All that is wanted is the line with "Screen dimensions: 1024x806" and each line after it to the end of the data below, set down exactly and without pictures.

Collection entries
··········
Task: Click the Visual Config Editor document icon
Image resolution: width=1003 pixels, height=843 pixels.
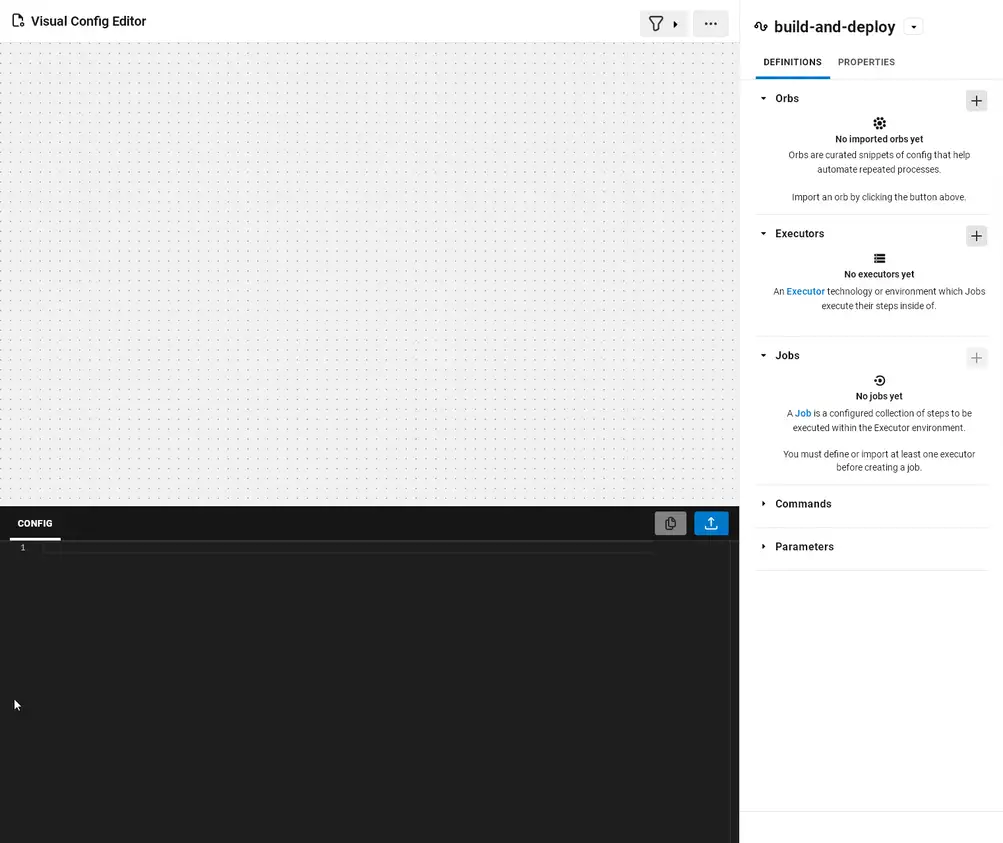Action: (x=16, y=20)
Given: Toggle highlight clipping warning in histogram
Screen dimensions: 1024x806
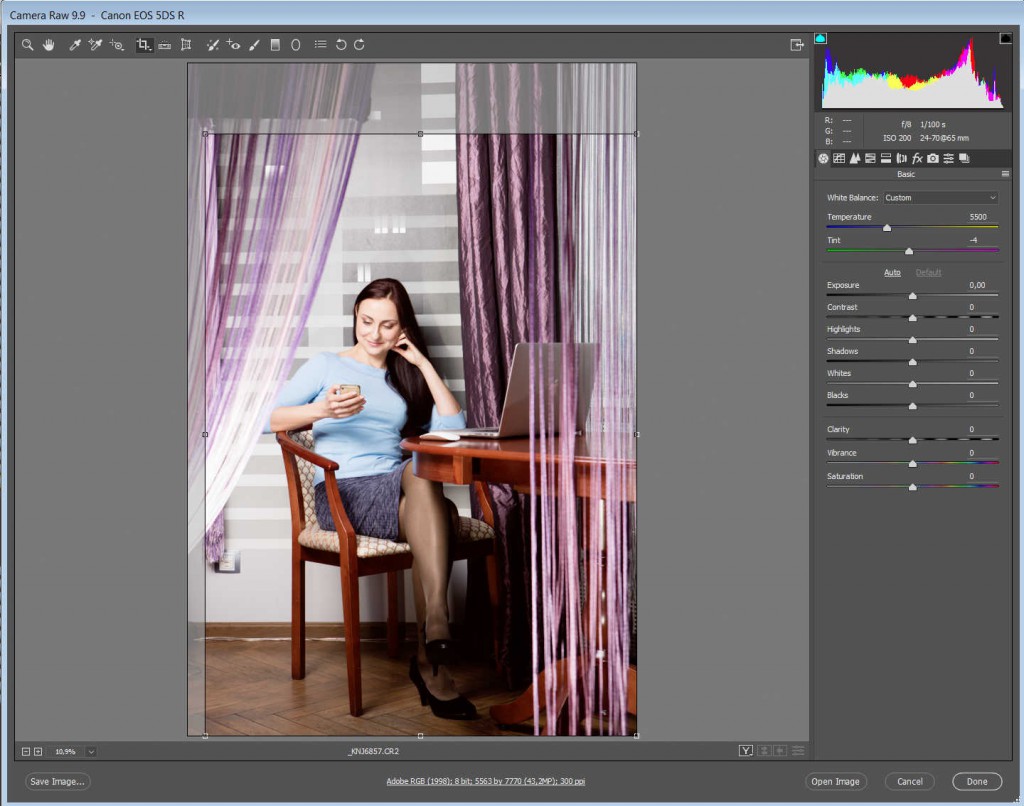Looking at the screenshot, I should (1005, 38).
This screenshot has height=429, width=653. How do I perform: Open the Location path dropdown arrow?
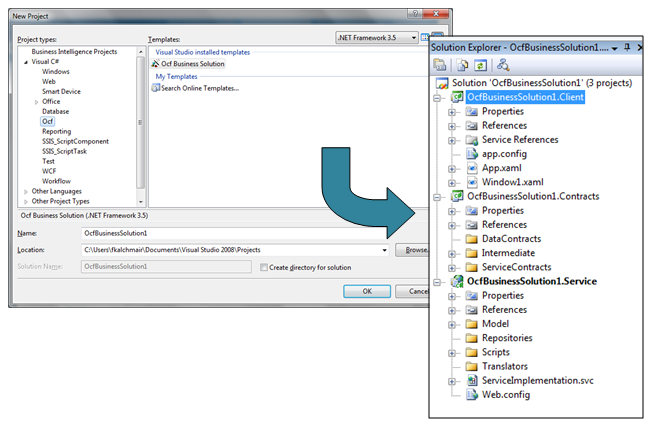pyautogui.click(x=384, y=250)
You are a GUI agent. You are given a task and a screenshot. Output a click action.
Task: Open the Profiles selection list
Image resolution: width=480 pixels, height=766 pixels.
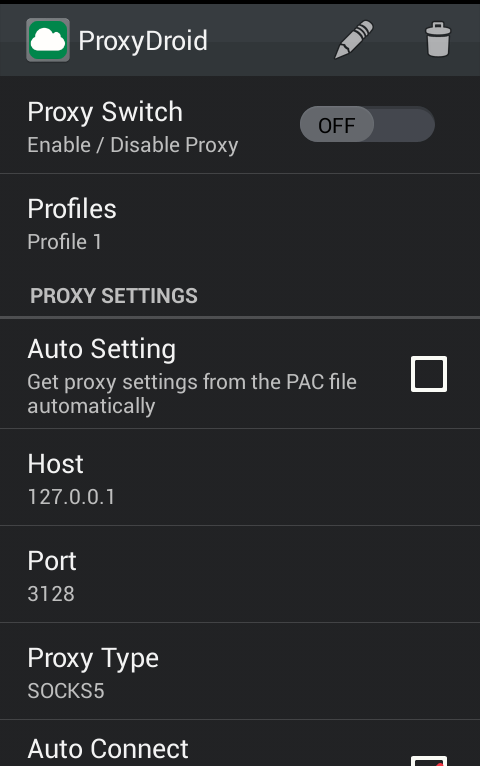tap(240, 223)
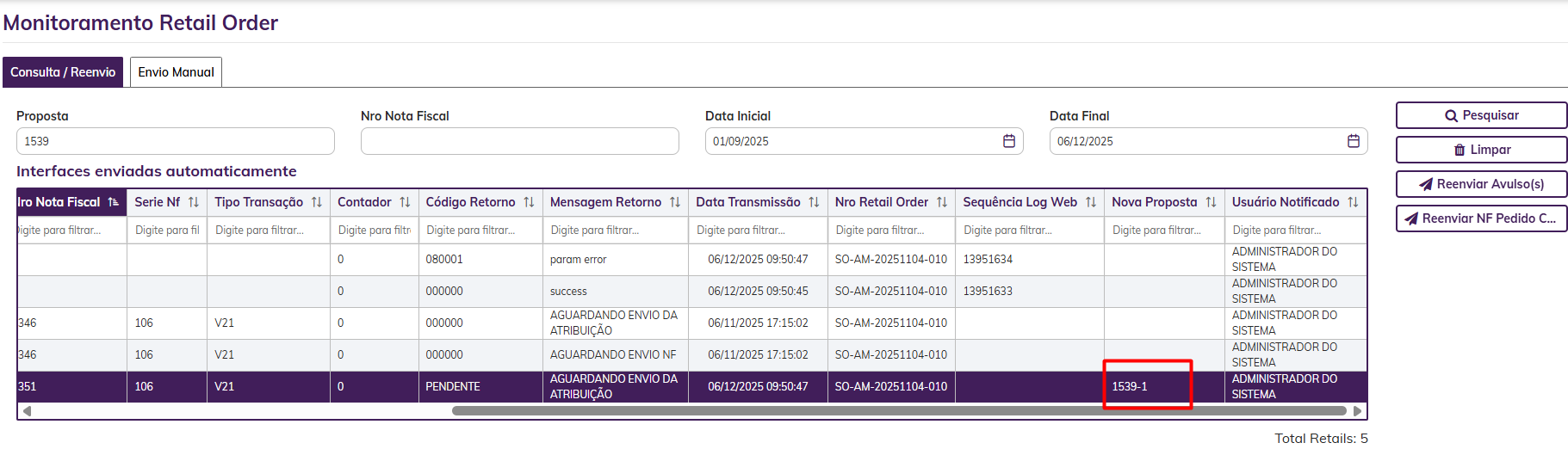Open the Data Final calendar icon
The height and width of the screenshot is (449, 1568).
[1353, 141]
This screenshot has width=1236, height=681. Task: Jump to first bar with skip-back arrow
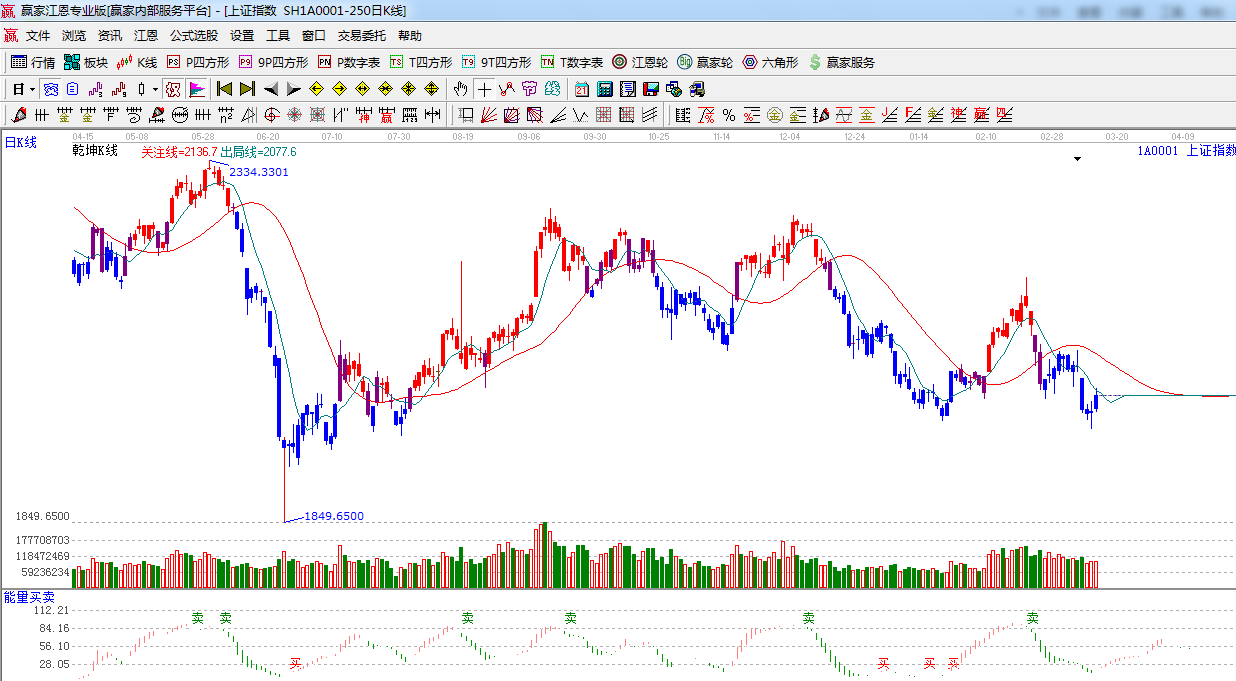(224, 89)
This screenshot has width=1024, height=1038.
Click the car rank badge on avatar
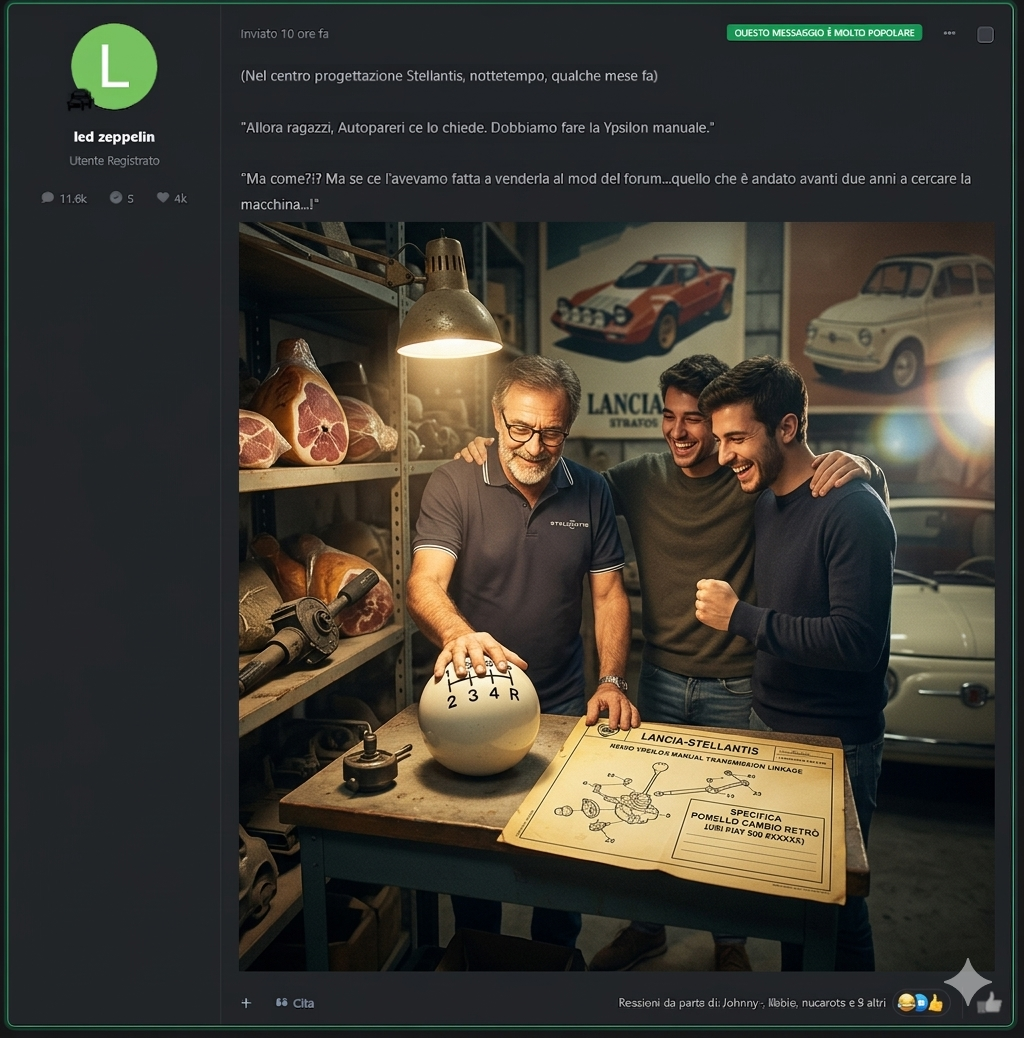click(80, 99)
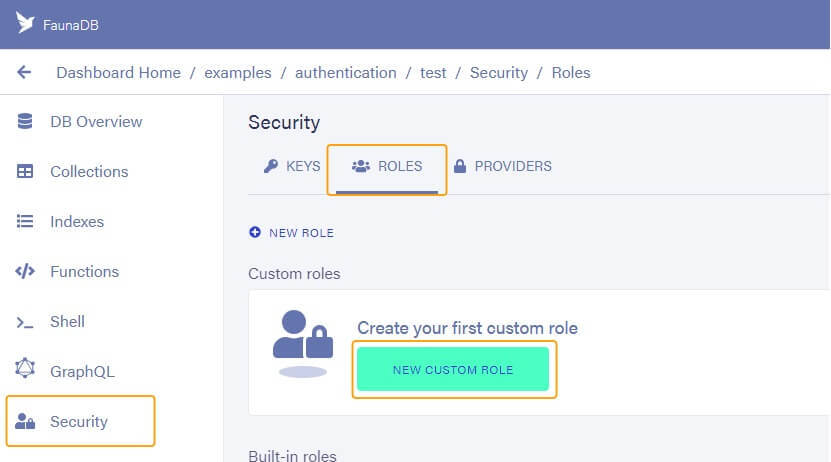This screenshot has height=462, width=831.
Task: Click the back arrow in breadcrumb bar
Action: pyautogui.click(x=24, y=72)
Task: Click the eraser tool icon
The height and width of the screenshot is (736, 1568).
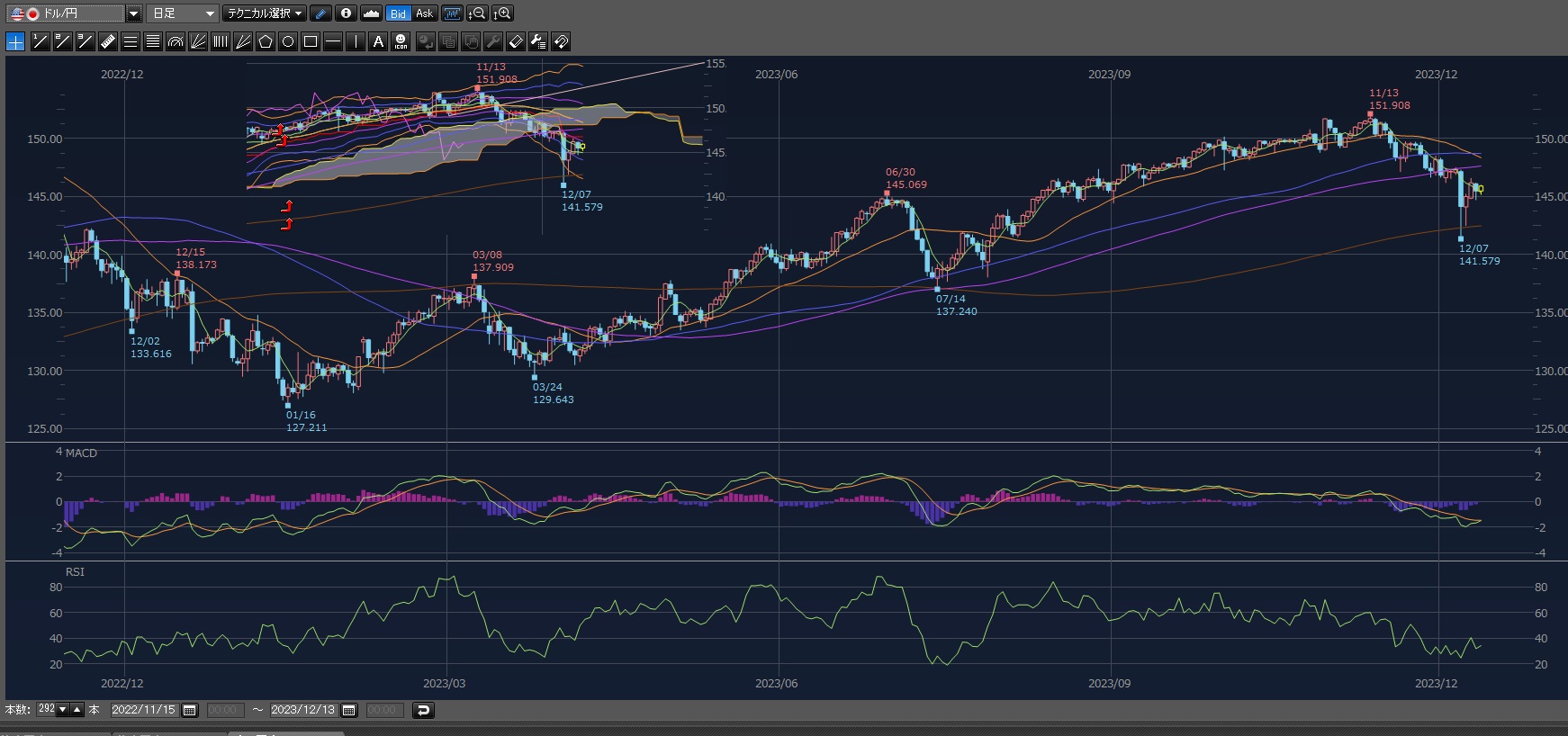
··········
Exercise output »
Screen dimensions: 1024x806
Looking at the screenshot, I should (1005, 38).
This screenshot has height=429, width=653. How do I perform: Open the Location path dropdown arrow?
pyautogui.click(x=384, y=250)
You are a GUI agent. You are given a task and a screenshot. Output a click action.
Task: Open the Profiles selection list
Image resolution: width=480 pixels, height=766 pixels.
tap(240, 223)
Open the Data Final calendar icon
The height and width of the screenshot is (449, 1568).
[1353, 141]
This screenshot has width=1236, height=681. Task: Jump to first bar with skip-back arrow
(224, 89)
This screenshot has width=1024, height=1038.
Click the car rank badge on avatar
click(80, 99)
This screenshot has height=462, width=831.
Task: Click the back arrow in breadcrumb bar
Action: pyautogui.click(x=24, y=72)
Task: Click the eraser tool icon
The height and width of the screenshot is (736, 1568).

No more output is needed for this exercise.